Warnzeichen für Mobbing
Doch woran erkennt man, ob Mobbing schon begonnen hat oder ob es sich gerade erst entwickelt? Der Schulpsychologe Thomas Gödde benennt dazu Indikatoren auf zwei Ebenen:
1. Das Klassenklima: „Gibt es etwa permanente Reibereien und Konfliktherde in der Klasse? Sind regelmäßige und vertrauensvolle Gespräche zwischen Kindern und ihren Lehrerinnen und Lehrern möglich (...)?“
2. Auffälligkeiten bei den Schülern: Trauen sie sich nicht mehr alleine zur Schule? Kommen sie häufig zu spät, haben beschädigte Sachen oder Geld "verloren"? Ziehen sie sich zurück? Klagen sie oft über Bauch- und Kopfschmerzen? Lassen die schulischen Leistungen plötzlich nach? In der Regel sind es in erster Linie die Eltern, die solche Veränderungen bemerken. Durch einen regelmäßigen Austausch mit ihnen steigen für Lehrer die Chancen, Mobbing frühzeitig zu erkennen.

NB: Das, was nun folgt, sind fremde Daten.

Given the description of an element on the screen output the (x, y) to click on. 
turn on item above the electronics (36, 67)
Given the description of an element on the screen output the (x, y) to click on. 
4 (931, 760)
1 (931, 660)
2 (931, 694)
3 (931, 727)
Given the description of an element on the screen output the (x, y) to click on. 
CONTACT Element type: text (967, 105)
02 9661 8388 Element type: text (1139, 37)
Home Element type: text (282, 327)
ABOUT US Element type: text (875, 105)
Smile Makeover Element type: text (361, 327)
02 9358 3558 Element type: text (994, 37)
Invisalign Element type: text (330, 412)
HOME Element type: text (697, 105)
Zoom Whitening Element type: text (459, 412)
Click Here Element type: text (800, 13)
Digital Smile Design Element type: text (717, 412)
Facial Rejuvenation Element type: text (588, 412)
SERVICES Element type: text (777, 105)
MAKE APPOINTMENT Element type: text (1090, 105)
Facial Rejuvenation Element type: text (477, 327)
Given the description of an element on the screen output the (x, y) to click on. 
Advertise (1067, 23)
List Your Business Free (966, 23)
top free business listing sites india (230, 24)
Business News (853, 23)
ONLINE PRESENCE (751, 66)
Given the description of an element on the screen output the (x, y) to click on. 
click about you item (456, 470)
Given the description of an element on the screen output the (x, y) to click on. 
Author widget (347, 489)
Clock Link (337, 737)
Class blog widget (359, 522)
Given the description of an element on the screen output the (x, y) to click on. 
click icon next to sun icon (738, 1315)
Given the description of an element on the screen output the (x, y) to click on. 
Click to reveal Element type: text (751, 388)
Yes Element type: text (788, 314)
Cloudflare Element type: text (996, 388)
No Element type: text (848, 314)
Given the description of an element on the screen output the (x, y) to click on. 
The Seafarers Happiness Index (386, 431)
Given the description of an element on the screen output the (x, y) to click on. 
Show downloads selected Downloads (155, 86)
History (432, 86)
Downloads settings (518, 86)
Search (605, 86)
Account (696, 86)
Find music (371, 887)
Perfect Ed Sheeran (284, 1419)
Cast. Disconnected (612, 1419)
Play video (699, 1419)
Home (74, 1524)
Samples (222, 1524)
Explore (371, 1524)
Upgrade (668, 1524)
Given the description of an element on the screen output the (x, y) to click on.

Warum betroffene Schüler schweigen

Mobbing-Betroffene befürchten oft, dass sich ihre Situation verschlimmert, wenn sie „petzen“. Doch gelingt es Lehrern wirklich, Mobbing zu unterbinden? In diesem Punkt unterscheiden sich Schüler- und Lehrerwahrnehmung deutlich, wie Mobbing-Experte Alexander Ottlik in seiner Magisterarbeit feststellte: 85 % der Lehrer glauben, dass sie Mobbing immer oder oft stoppen können. Hingegen berichten nur 35 % der Schüler, dass Lehrer in Mobbingsituationen wirklich eingreifen. Ähnliche Untersuchungen von Olweus differenzieren nach Schularten: 60 % der Schüler an weiterführenden Schulen sagen demnach, dass Lehrer Mobbing nur manchmal oder fast nie stoppen. Der Grund: „Lehrer schätzen große Teile psychischer und physischer Gewalt im Gegensatz zur gültigen Definition nicht als Mobbing ein“, sagt Ottlik. Sie wissen einfach zu wenig über Mobbing – und die Schüler erleben dadurch immer wieder, dass die Lehrer nichts tun (können).